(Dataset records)
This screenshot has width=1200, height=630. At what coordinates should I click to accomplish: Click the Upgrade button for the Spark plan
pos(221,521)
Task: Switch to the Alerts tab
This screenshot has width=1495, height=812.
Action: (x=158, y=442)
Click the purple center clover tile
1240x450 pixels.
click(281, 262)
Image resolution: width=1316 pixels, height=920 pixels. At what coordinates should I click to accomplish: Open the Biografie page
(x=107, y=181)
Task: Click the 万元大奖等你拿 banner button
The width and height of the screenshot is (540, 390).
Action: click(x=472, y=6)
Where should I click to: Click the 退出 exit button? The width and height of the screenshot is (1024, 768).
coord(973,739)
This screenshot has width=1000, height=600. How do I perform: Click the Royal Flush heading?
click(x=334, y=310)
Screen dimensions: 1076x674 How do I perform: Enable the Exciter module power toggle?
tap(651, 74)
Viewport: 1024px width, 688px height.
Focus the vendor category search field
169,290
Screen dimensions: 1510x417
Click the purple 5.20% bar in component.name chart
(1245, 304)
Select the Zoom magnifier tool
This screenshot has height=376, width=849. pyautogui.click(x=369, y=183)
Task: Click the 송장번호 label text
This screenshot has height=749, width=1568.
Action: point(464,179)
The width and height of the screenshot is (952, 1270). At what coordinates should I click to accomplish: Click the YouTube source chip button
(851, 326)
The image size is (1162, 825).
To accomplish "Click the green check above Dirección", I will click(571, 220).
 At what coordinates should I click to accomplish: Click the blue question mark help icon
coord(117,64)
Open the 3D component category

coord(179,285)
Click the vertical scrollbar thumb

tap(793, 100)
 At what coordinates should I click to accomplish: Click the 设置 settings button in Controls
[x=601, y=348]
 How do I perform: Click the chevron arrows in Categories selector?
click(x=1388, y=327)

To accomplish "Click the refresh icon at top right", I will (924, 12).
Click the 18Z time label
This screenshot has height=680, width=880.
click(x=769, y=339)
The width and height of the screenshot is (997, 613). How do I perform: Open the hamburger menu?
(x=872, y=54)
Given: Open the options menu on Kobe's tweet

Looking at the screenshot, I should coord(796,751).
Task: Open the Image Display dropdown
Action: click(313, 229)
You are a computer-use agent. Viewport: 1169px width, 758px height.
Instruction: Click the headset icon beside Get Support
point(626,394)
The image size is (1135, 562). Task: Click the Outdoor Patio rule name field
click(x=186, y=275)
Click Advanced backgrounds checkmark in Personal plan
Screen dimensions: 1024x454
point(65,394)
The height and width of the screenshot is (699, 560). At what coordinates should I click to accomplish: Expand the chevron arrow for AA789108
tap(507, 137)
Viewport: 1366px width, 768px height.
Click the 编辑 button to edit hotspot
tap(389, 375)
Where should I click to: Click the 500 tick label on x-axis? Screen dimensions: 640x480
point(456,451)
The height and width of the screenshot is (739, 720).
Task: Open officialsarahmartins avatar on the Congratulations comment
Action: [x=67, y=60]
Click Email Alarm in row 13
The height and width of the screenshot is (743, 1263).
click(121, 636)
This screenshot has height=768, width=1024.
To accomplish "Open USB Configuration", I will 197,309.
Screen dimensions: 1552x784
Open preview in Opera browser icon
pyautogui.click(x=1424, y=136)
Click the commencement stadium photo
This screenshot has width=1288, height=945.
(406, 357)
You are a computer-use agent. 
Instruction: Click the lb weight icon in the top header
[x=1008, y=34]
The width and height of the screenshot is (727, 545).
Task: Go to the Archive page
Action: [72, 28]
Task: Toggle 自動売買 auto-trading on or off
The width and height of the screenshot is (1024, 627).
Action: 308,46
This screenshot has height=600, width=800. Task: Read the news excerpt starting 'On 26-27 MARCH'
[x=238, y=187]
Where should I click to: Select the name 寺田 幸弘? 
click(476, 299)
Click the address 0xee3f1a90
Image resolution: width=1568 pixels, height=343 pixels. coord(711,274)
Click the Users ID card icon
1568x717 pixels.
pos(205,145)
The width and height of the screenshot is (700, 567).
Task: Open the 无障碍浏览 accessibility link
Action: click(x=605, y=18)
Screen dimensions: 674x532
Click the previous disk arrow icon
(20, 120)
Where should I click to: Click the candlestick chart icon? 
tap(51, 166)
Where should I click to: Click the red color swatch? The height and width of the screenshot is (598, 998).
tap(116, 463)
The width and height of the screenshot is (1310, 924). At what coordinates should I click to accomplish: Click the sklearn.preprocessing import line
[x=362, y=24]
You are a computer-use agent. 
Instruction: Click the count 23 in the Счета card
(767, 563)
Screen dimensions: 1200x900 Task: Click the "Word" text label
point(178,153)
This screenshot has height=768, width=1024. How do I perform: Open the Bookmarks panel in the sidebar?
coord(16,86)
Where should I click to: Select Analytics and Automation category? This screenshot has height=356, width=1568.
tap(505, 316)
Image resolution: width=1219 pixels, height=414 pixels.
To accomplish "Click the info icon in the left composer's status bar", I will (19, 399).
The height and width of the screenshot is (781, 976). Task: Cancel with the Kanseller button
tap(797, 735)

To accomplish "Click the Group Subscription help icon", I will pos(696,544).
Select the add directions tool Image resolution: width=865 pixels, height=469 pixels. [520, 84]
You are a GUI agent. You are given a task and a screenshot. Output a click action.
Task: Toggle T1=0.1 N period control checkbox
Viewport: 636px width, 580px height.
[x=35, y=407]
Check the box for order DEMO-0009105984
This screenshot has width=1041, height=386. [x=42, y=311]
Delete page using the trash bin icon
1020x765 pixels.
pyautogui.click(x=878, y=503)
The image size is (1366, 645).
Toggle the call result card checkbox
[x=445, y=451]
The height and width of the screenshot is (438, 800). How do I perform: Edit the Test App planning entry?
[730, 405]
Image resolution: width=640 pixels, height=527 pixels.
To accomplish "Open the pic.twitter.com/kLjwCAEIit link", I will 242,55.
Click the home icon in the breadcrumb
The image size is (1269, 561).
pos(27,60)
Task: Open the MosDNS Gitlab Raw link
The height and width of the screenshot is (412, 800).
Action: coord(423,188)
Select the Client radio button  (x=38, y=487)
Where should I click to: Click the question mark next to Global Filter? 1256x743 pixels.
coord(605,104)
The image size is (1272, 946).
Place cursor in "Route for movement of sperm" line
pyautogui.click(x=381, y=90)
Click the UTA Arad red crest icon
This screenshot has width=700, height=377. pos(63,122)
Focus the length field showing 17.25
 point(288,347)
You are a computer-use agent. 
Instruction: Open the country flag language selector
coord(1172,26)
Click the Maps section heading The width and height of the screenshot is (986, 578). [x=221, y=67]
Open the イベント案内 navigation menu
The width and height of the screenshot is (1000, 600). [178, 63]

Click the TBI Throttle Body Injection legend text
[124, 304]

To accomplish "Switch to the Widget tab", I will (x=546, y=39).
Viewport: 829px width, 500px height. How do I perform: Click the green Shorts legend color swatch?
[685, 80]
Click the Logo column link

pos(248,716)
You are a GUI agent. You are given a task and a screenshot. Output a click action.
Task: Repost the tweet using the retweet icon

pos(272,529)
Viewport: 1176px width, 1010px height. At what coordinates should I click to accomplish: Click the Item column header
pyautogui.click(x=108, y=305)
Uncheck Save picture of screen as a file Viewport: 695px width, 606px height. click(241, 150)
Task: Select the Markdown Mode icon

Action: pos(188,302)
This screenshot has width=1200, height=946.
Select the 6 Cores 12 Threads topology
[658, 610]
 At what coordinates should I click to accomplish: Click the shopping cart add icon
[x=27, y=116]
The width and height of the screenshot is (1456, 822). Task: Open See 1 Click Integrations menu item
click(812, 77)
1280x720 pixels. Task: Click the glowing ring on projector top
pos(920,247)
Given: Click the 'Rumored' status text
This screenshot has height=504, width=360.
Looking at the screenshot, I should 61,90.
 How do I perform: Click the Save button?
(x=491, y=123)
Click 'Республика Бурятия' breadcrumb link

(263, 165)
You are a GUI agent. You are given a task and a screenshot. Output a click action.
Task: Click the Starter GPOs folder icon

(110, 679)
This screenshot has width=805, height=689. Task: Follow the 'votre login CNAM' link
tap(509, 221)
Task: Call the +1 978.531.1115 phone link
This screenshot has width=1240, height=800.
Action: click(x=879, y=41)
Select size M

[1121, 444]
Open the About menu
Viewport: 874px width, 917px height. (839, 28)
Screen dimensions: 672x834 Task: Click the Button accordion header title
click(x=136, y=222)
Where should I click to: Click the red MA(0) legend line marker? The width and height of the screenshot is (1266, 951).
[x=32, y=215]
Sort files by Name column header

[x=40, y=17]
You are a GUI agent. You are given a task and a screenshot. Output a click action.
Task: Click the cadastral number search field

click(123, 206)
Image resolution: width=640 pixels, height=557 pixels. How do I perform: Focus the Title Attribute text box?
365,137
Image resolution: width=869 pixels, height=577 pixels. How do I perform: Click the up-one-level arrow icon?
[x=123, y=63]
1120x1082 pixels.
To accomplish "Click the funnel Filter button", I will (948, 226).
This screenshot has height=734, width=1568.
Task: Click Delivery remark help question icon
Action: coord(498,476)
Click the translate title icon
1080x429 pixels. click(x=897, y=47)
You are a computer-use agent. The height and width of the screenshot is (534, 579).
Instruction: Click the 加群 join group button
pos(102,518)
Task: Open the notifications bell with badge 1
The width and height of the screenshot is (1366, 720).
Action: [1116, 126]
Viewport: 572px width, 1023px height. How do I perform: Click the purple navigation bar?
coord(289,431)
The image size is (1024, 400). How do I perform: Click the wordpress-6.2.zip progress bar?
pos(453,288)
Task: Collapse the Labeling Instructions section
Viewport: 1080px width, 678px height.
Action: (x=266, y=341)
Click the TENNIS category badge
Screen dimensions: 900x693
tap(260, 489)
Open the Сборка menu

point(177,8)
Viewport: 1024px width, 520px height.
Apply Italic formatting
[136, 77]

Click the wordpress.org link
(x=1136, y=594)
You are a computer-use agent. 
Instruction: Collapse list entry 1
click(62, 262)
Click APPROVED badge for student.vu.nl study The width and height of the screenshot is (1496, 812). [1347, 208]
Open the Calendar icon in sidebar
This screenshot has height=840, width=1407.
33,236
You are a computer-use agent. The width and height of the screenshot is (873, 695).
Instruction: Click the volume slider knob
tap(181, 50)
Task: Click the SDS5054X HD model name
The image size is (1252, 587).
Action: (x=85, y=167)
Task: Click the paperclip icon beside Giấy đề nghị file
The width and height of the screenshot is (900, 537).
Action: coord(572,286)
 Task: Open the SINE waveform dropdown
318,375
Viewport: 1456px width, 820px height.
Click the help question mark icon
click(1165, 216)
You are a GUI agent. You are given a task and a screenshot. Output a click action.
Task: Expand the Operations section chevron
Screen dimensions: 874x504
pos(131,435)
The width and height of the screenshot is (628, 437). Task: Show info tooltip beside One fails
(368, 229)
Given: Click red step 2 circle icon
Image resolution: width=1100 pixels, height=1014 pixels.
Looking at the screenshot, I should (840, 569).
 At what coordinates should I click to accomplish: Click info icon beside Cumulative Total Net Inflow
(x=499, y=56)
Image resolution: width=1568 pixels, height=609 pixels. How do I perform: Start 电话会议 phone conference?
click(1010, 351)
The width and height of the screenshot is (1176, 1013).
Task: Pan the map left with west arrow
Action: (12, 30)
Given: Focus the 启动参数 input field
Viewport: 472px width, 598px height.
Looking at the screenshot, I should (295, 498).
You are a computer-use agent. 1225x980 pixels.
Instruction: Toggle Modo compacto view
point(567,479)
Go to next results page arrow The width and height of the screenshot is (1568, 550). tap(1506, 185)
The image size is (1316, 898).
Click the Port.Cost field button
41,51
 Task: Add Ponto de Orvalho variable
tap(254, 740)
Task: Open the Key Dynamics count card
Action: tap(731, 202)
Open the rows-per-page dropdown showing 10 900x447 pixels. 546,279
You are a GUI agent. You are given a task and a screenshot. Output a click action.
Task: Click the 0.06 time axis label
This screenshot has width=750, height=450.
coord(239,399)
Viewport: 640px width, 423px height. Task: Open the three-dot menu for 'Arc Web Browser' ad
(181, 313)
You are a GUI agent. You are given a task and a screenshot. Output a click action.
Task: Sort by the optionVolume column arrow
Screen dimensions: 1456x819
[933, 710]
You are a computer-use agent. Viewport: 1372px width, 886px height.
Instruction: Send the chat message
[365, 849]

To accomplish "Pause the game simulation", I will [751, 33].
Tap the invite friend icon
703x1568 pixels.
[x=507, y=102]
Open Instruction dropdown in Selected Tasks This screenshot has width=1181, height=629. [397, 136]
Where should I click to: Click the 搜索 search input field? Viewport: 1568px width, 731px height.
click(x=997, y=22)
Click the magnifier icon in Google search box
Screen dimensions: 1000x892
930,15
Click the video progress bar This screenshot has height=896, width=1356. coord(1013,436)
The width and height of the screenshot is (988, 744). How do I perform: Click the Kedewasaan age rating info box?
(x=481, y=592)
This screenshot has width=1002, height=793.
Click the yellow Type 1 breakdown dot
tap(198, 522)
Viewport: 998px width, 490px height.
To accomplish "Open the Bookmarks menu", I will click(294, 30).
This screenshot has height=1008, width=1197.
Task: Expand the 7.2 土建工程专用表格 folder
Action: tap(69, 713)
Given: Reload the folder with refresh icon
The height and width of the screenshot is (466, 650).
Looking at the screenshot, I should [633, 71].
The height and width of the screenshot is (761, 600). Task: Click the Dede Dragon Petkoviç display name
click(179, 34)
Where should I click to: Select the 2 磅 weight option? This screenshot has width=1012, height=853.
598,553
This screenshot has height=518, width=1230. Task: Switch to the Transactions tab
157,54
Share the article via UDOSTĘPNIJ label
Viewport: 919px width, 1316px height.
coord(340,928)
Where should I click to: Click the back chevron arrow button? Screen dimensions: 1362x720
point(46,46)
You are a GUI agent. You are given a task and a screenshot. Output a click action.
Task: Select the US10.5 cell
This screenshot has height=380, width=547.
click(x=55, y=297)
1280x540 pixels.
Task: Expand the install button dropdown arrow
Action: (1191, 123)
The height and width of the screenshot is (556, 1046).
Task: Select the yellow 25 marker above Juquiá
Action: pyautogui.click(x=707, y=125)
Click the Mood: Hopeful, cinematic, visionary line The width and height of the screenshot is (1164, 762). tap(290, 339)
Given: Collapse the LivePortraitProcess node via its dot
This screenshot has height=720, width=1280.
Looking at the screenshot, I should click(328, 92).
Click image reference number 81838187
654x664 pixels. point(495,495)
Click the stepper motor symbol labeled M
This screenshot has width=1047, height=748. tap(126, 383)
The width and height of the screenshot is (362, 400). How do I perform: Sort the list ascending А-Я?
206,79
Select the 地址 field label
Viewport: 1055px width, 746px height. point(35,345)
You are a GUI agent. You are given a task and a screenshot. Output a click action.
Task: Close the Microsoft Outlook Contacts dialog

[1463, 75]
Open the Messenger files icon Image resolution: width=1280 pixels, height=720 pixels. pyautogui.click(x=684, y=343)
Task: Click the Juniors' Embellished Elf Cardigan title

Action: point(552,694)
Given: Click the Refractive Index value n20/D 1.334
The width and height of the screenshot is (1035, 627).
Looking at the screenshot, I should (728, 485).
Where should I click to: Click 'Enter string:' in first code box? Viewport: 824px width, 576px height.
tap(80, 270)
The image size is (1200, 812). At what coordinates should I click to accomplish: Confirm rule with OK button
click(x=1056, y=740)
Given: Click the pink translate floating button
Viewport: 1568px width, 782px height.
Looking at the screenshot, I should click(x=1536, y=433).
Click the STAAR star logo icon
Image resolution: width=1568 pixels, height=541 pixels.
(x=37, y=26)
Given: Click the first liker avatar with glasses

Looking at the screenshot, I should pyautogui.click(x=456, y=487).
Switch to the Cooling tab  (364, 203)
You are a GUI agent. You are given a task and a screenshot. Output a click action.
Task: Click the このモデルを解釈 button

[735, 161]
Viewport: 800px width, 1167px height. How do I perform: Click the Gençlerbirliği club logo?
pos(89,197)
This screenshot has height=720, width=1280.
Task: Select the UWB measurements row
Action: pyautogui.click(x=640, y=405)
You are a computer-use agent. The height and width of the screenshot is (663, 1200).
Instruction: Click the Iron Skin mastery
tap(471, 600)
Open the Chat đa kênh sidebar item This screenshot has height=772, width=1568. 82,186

- PROMPT: The answer must be a verbatim transcription of the entries above, from the first line through the line that contains "Task: Switch to the Alerts tab", and nothing more.

- WORKED SOLUTION:
This screenshot has width=1200, height=630. At what coordinates should I click to accomplish: Click the Upgrade button for the Spark plan
pos(221,521)
Task: Switch to the Alerts tab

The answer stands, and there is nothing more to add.